Let's build this gradually starting with the parameters and the table metrics we need for this expectation. The parameters we want are already specified at the beginning of the article. Those are defined as a tuple assigned to success_keys. You can assign default value to these parameters with the default_kwargs_values dictionary. If you want to set a parameter as mandatory, you need to give it the default value None.

Then for the metrics we need, we will be, of course, using the one we just implemented table.row_count_other plus the table.row_count metric.

Now, we need three additional methods to have our expectation working:

  • the validate_configuration method validates the input parameters. To avoid replication, I used a small helper function _validate_success_key that takes as arguments the name of the parameters it needs to check, the configuration of the expectation and a dictionary of rules that the parameter needs to comply as its key and error message as the corresponding value (e.g. {lambda x: x > 0: "parameter should be positive"} checks that the parameter is positive and if not throws an error with the message "parameter should be positive",
  • get the metric dependencies with method get_validation_dependencies, meaning giving the correct arguments to the metrics we will use. Usually, you only need to overwrite this method if you are going to do some shenanigans like we are about to do.
    Metrics are measured based on the dataset GE is handling at that time. So there can be multiple metrics per dataset but only one dataset per metric. However, we need multiple table.row_count_other metrics for each additional datasets. Therefore, for each dataset in the parameter other_table_filenames_list we add a new dependency metric that will give us the row count for that particular dataset. In the end, we have multiple datasets that will use the same metric,
  • and finally validate the dataset with _validate using the results of the metrics. We gather each row count, compare them to the current row count based on the comparison key and return the result. The result is dictionary that must have the key "success". We can additional information like the row counts and the comparison key to have a better understanding of the result.
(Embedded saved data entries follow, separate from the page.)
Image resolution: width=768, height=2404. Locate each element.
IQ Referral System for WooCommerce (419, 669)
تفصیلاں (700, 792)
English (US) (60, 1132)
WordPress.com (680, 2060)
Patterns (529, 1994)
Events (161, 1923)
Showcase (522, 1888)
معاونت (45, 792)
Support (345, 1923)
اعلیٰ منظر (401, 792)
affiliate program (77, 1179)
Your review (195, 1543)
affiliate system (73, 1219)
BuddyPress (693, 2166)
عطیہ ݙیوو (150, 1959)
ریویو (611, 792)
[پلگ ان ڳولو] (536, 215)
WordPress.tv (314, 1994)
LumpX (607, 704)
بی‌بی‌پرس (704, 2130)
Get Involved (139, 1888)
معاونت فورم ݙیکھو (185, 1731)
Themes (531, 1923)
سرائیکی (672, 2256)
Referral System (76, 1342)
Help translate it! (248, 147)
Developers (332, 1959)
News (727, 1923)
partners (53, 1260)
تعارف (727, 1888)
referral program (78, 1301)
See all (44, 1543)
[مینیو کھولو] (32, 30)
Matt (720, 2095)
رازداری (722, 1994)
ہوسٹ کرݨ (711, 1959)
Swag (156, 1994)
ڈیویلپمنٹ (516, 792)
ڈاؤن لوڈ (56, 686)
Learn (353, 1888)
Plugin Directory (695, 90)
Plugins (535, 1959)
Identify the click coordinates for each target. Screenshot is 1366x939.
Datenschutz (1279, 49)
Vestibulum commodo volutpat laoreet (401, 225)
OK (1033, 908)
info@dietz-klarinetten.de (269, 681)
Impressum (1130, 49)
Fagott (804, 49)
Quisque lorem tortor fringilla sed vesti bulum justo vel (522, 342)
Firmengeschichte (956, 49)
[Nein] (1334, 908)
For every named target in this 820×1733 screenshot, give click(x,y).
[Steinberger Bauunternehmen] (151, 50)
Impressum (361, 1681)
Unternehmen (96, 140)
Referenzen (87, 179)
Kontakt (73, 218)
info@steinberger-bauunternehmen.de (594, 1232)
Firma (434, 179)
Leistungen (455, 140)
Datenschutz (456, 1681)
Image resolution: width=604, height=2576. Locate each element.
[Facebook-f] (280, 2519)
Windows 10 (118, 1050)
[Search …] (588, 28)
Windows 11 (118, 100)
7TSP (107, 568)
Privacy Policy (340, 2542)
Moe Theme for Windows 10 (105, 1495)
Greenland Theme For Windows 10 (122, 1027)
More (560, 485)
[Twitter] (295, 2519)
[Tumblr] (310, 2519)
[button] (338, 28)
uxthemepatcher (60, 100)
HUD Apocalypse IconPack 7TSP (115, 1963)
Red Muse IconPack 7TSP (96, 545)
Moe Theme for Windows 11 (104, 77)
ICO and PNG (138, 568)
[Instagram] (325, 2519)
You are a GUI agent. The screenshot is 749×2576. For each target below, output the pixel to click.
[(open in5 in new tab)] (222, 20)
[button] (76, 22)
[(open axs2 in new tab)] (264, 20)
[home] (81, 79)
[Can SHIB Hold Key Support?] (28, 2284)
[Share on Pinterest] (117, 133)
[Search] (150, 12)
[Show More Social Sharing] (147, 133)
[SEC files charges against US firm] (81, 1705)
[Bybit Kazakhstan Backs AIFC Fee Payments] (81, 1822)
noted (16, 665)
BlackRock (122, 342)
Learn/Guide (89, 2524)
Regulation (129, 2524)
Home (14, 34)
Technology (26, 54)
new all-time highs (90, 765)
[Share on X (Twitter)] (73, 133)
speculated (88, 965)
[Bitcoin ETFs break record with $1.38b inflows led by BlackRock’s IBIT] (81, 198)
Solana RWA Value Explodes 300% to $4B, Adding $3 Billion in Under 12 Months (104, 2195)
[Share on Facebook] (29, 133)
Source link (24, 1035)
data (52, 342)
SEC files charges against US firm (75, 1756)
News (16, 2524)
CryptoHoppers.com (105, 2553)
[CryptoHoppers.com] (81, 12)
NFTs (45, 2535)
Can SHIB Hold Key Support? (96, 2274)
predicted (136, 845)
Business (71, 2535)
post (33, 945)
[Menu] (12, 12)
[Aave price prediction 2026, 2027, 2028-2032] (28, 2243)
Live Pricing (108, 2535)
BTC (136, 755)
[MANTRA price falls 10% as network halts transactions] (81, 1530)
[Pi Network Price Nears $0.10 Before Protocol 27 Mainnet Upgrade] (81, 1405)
And... It's done! You can find the full code here. Put the new expectation in the plugins folder of the great_expectations directory you get after initialising GE. We can test it using the taxi data from the GE official tutorial. Follow the tutorial and put multiple taxi datasets into your data folder, create your first expectation suite with the command line tool and run the following cell in the newly created jupyter notebook:

import expect_table_row_count_to_be_more_than_others validator.expect_table_row_count_to_be_more_than_others(other_table_filenames_list=[“/data/yellow_tripdata_2019–02.csv”, “/data/yellow_tripdata_2019–03.csv”], comparison_key=”mean”)

If everything went correctly, you should see a dictionary with the row counts and the success flag.

Thank you for following along this tutorial, I hope it helped you create some sick custom expectations and have a better understanding of the amazing tool that Great Expectations is. If you have any question, do not hesitate to post them in the comments section!

I'll see you in the next article!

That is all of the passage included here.